また、眼球の硝子体にはヒアルロン酸が多く含まれ、眼球を球状に保つ役割などをしている。
また、ヒアルロン酸は、心臓弁や動脈に多く含まれており、血管の弾性やしなやかさを保つ役割をしている。従って、心臓弁や動脈でのヒアルロン酸不足は、動脈硬化、高血圧、脳卒中などの一つの要因となる。
ここで、特許文献1は、(a)グルコサミン又はその塩、及び(b)ガラクチュロン酸若しくはその塩、グルクロン酸若しくはその塩、及びグルクロノラクトンからなる群から選ばれる少なくとも1種を含む組成物が、ヒアルロン酸生成増強剤として使用できることを開示している。
項1. (a)リン脂質、及び(b)グルコサミン又はその塩を含むヒアルロン酸増量剤。
項2. リン脂質がグリセロリン脂質である項1に記載のヒアルロン酸増量剤。
項3. グリセロリン脂質が、レシチン、ホスファチジルセリン、ホスファチジルイノシトール、ホスファチジルコリン、及びホスファチジルエタノールアミンからなる群より選ばれる少なくとも1種である項2に記載のヒアルロン酸増量剤。
項4. グリセロリン脂質が、ホスファチジルセリン、及びホスファチジルイノシトールからなる群より選ばれる少なくとも1種である項2に記載のヒアルロン酸増量剤。
項5. グリセロリン脂質がホスファチジルセリン及びホスファチジルイノシトールである項2に記載のヒアルロン酸増量剤。
項6. ホスファチジルセリンとホスファチジルイノシトールとの重量比率が、乾燥重量に換算して、ホスファチジルセリン:ホスファチジルイノシトール=0.5〜20:1である項5に記載のヒアルロン酸増量剤。

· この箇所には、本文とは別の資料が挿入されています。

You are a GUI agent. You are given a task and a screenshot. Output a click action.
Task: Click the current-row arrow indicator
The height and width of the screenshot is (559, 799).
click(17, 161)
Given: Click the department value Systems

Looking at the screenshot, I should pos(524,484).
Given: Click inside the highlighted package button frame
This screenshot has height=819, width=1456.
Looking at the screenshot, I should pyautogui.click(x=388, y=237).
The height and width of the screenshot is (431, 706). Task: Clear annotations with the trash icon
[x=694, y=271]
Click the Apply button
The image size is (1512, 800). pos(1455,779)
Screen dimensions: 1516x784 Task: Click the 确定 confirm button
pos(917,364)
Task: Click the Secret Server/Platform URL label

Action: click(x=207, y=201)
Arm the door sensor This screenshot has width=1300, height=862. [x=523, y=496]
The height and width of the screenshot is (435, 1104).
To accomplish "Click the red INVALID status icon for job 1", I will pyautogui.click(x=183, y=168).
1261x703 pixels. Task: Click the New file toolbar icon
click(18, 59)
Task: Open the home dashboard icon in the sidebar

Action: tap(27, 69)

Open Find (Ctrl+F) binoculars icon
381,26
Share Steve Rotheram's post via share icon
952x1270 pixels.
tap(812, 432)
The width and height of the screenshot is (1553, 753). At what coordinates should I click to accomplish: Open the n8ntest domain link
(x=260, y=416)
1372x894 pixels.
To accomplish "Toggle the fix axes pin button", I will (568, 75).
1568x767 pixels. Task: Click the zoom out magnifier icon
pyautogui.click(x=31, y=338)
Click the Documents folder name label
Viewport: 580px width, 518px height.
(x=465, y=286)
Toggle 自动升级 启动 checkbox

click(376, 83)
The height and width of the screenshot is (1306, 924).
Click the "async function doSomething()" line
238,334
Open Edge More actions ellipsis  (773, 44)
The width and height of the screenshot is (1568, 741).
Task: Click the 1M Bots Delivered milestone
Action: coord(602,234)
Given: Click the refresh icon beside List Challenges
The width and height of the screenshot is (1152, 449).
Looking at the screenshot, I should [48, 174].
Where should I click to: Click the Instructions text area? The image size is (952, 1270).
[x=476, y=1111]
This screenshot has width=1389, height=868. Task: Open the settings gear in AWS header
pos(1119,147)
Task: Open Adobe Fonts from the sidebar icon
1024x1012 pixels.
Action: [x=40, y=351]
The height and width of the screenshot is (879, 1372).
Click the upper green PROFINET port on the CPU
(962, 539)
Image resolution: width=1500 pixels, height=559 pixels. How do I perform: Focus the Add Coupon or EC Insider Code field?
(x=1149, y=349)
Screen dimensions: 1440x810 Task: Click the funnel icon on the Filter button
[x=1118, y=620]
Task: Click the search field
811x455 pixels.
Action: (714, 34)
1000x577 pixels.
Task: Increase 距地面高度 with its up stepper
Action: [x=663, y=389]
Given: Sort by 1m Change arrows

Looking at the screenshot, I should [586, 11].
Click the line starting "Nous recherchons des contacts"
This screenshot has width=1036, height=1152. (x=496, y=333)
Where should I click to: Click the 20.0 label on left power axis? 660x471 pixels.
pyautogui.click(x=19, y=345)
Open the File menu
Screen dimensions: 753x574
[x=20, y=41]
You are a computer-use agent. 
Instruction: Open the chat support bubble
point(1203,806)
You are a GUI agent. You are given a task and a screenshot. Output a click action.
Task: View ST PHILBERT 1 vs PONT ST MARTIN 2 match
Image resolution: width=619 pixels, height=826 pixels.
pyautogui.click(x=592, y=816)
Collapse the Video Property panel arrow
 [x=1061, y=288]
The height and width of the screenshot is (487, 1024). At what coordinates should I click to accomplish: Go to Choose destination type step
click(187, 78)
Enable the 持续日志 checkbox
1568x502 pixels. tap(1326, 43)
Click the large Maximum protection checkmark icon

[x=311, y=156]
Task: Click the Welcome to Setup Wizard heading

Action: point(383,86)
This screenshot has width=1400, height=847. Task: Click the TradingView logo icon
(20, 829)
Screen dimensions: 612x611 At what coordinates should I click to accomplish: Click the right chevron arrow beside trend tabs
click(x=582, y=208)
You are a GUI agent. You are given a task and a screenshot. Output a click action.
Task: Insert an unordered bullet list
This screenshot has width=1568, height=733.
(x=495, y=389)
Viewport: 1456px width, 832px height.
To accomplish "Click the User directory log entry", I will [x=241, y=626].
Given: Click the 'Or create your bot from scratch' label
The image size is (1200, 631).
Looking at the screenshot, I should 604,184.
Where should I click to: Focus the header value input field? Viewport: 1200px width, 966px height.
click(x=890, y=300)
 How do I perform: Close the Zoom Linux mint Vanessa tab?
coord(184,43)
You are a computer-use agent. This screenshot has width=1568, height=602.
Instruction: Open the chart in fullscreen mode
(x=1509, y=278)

項7. (a)リン脂質と(b)グルコサミン又はその塩との重量比率が、乾燥重量に換算して、(a)リン脂質:(b)グルコサミン又はその塩=1:0.01〜50である項1〜6のいずれかに記載のヒアルロン酸増量剤。
従って、本発明のヒアルロン酸増量剤は、例えば、変形性膝関節症、関節リウマチのような関節疾患;ドライアイ、白内障のような角結膜上皮障害;アトピー性皮膚炎、乾皮症のような乾燥症状を呈する皮膚疾患などの予防、治療薬として有用である。また、乾燥肌の保湿用、シワ、タルミの軽減用の化粧品として有用である。さらに、上記関節疾患、角結膜上皮障害、皮膚乾燥症状などの緩和や、シワ、タルミの軽減を目的とした食品組成物として有用である。
また、本発明のヒアルロン酸増量剤の有効成分であるリン脂質及びグルコサミンは何れも天然物由来の成分であるため、本発明のヒアルロン酸増量剤は、安全であり、また自然に優しい方法で製造することができる。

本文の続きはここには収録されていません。